Les nouveaux Boeing 737 Max cloués au sol squattent les places de parking des employés

Le retour dans le ciel de l’avion phare de l’avionneur américain Boeing n’est pas pour tout de suite. Suite à la découverte d’un nouveau problème de sécurité, le vol test, impératif à toute nouvelle certification, n’aura pas lieu avant le 8 juillet prochain. La facture, estimée à 1 milliard de dollars mi-avril, devrait encore augmenter, de même que les indemnités versées aux compagnies aériennes.

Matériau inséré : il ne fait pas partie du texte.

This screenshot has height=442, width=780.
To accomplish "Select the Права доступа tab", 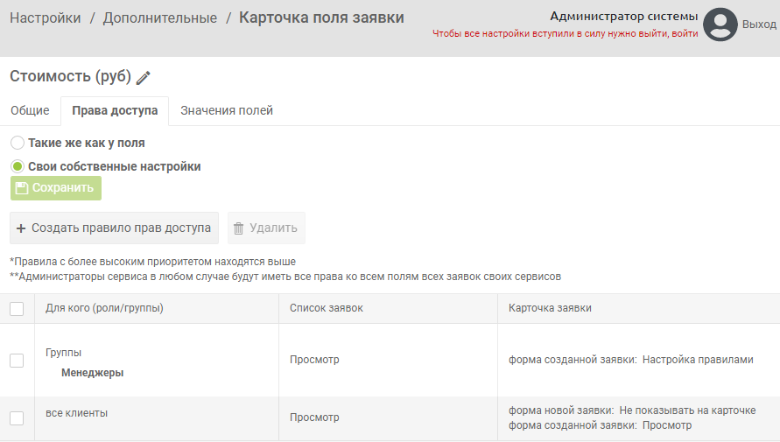I will (x=115, y=111).
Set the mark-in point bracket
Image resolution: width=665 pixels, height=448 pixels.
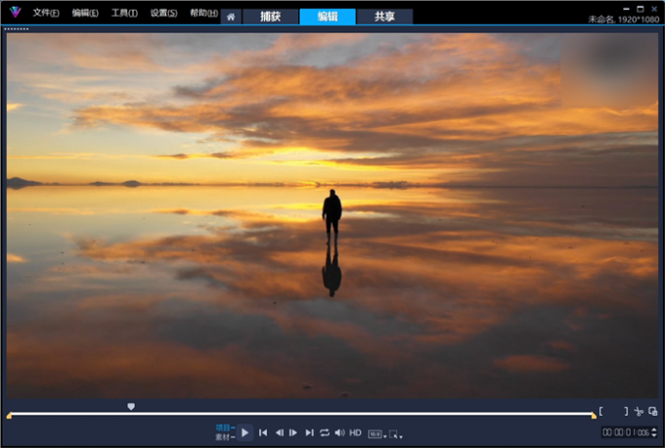point(601,412)
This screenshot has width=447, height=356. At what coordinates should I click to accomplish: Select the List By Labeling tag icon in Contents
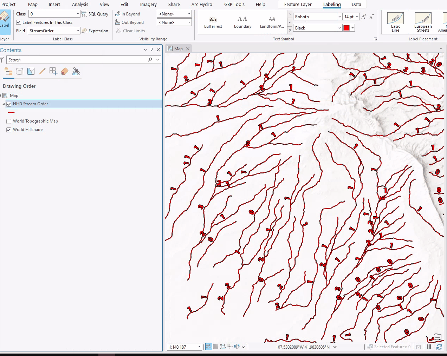pos(65,71)
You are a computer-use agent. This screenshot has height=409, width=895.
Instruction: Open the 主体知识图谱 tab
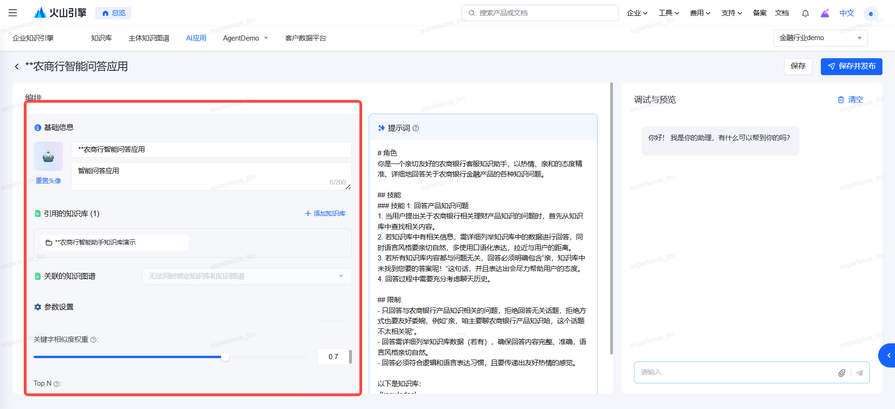[149, 38]
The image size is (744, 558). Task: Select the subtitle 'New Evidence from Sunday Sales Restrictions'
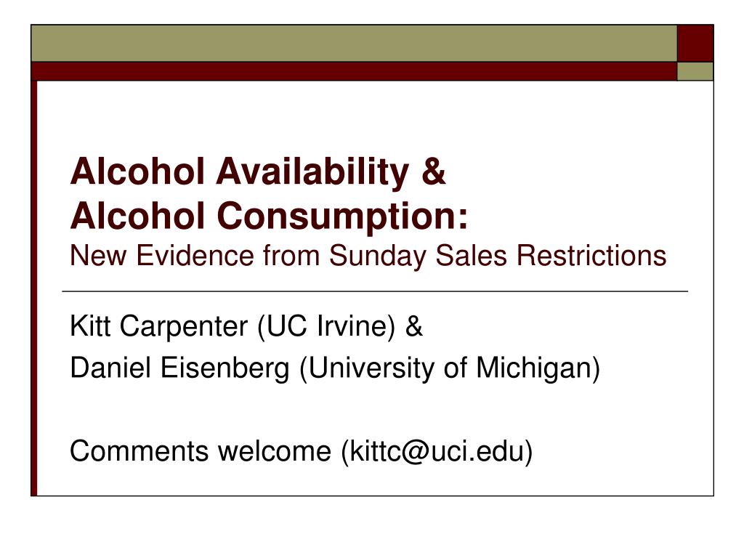tap(368, 256)
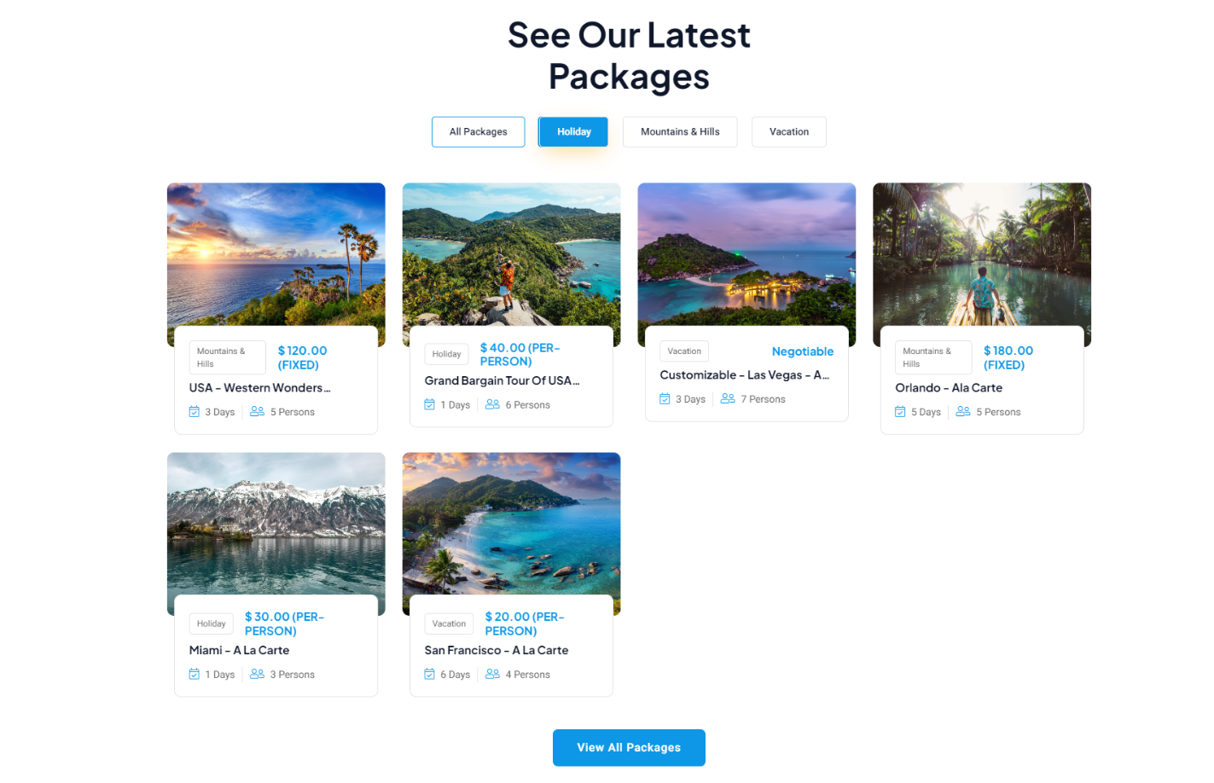Click persons icon on San Francisco card
Viewport: 1214px width, 783px height.
[x=492, y=674]
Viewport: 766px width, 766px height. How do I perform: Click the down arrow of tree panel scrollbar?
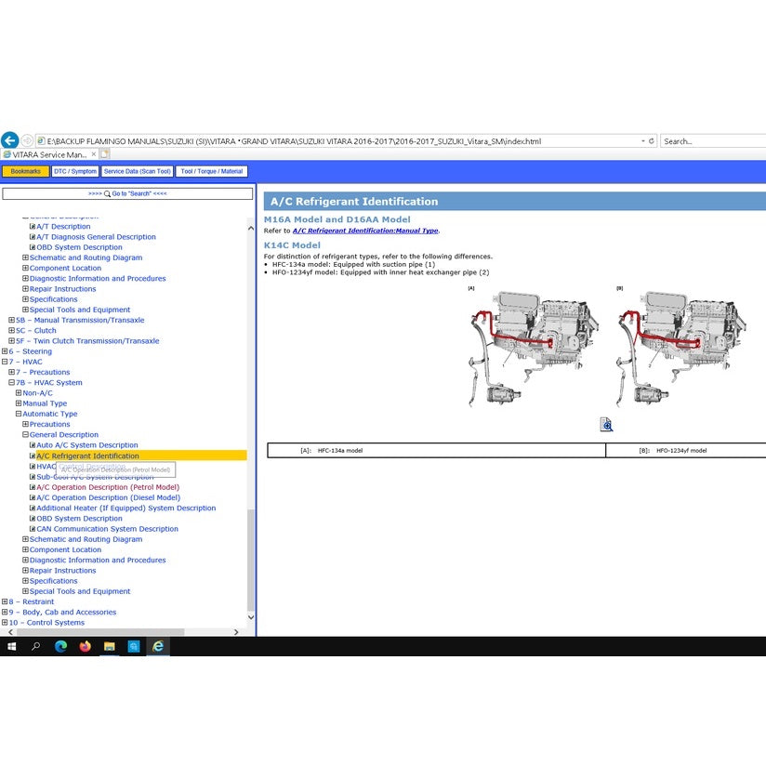pyautogui.click(x=250, y=616)

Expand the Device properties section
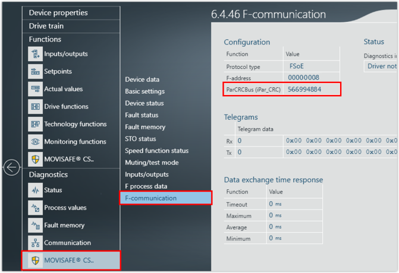click(58, 12)
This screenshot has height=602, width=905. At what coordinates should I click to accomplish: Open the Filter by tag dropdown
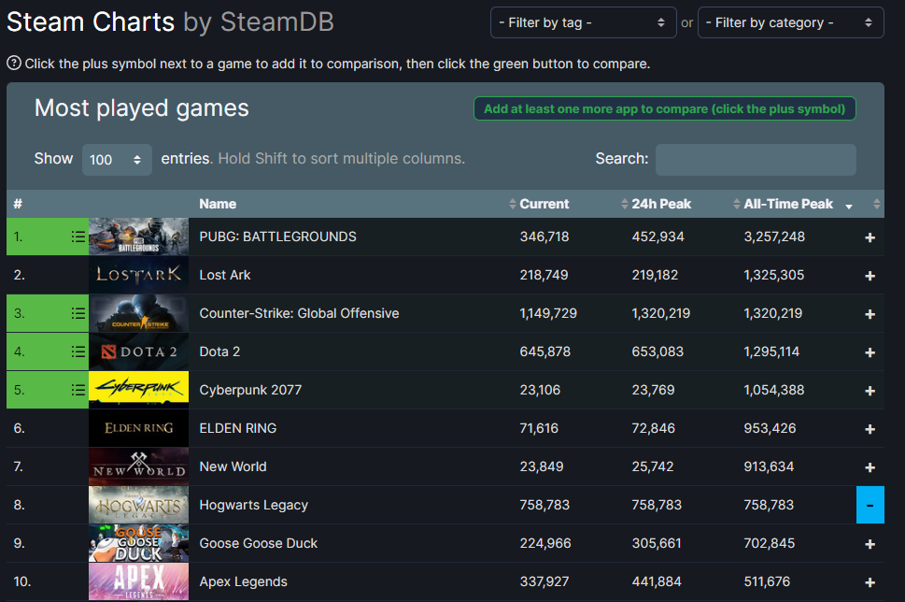tap(583, 22)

Boeing pourrait annoncer de premières mesures de chômage technique dans l’usine de production du MAX à Renton, près de Seattle, tandis que ses résultats financiers pourraient souffrir en raison de l’allongement de la suspension des livraisons. L’immense "parking" hébergeant les avions prêts à être expédiés se retrouve complet, et c’est le parking des employés qui est à présent réquisitionné. Une vidéo de la chaîne locale King 5 montre des modèles destinés à la compagnie aérienne TUI, garés à côté… d’une allée de voitures citadines qui semblent bien minuscules face aux gigantesques 737 Max.

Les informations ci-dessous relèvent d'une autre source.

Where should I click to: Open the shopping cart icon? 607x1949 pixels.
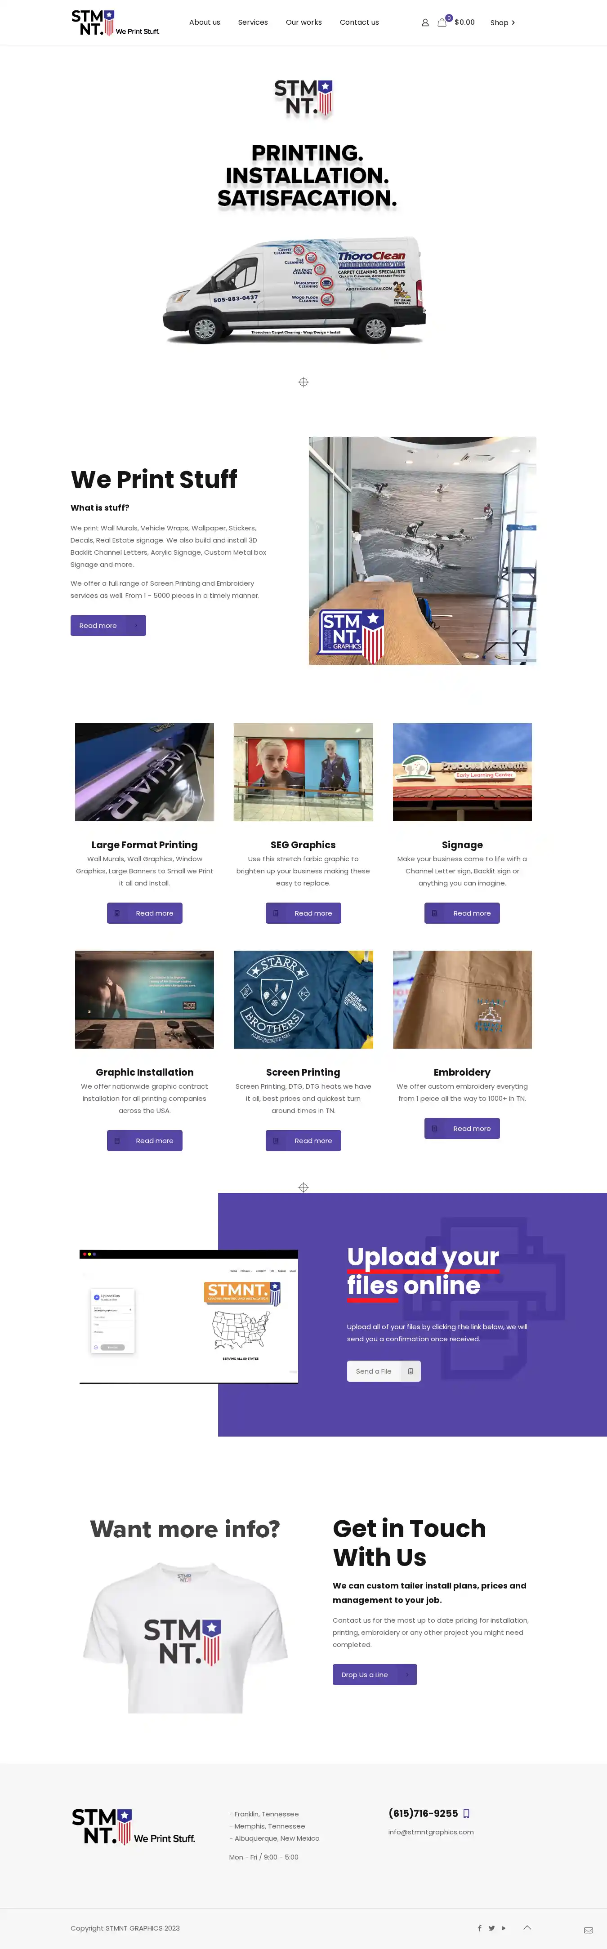pos(442,23)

Pas de vol en Belgique avant 2020

Les Boeing 737 MAX seront encore cloués au sol au moins jusqu’à la fin de l’année en Belgique, indique samedi le régulateur de l’espace aérien sur son site internet, confirmant une information de la VRT.

La mesure sera d’application pour les Boeing 737-8 MAX et 737-9 MAX au moins jusqu’au 30 décembre 2019, peut-on lire dans une "Notam", soit une note aux navigants aériens. Seuls les vols non commerciaux pour effectuer des vérifications sur un appareil sont encore tolérés.

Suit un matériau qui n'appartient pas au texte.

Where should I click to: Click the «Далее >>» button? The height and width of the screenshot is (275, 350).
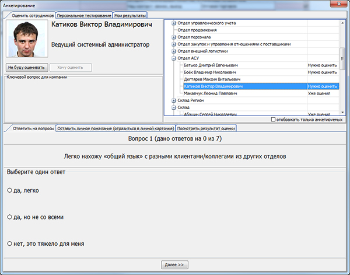click(174, 264)
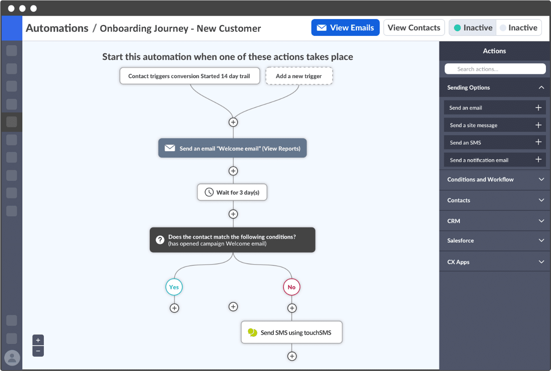Click the Search actions input field

tap(495, 69)
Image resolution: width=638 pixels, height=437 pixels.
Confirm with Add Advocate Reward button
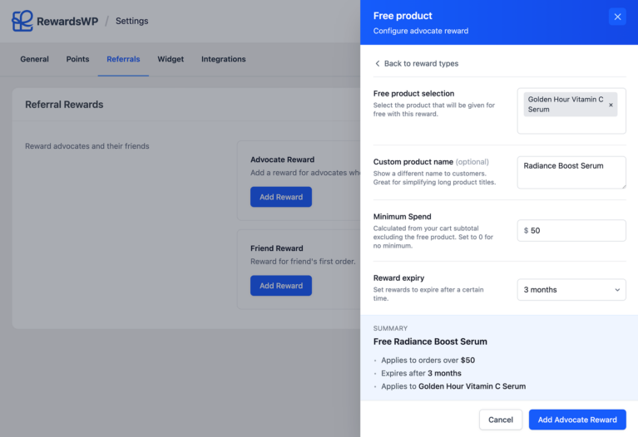[x=576, y=420]
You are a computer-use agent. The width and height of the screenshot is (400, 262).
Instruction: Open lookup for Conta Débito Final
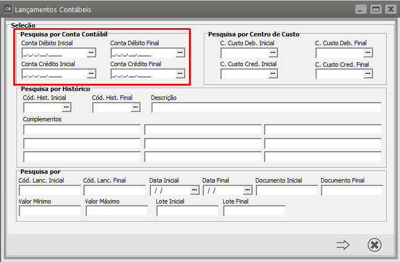pyautogui.click(x=180, y=53)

Le voyagiste TUI compte quatre avions de ce type dans sa flotte. "L’échéance de mi-juillet avait été évoquée, mais il est rapidement apparu qu’elle serait dépassée. Nous avons donc prévu des appareils de remplacement au plus vite", explique un porte-parole. "Nous avons une capacité suffisante pour l’été. En hiver, les vols étant moins nombreux, nous pouvons nous passer des 737 MAX."

Le modèle du constructeur américain est dans la tourmente depuis mars, à la suite de deux accidents mortels en six mois, respectivement en Indonésie et en Ethiopie. Dans les deux cas, un système défaillant de l’avion avait causé l’accident.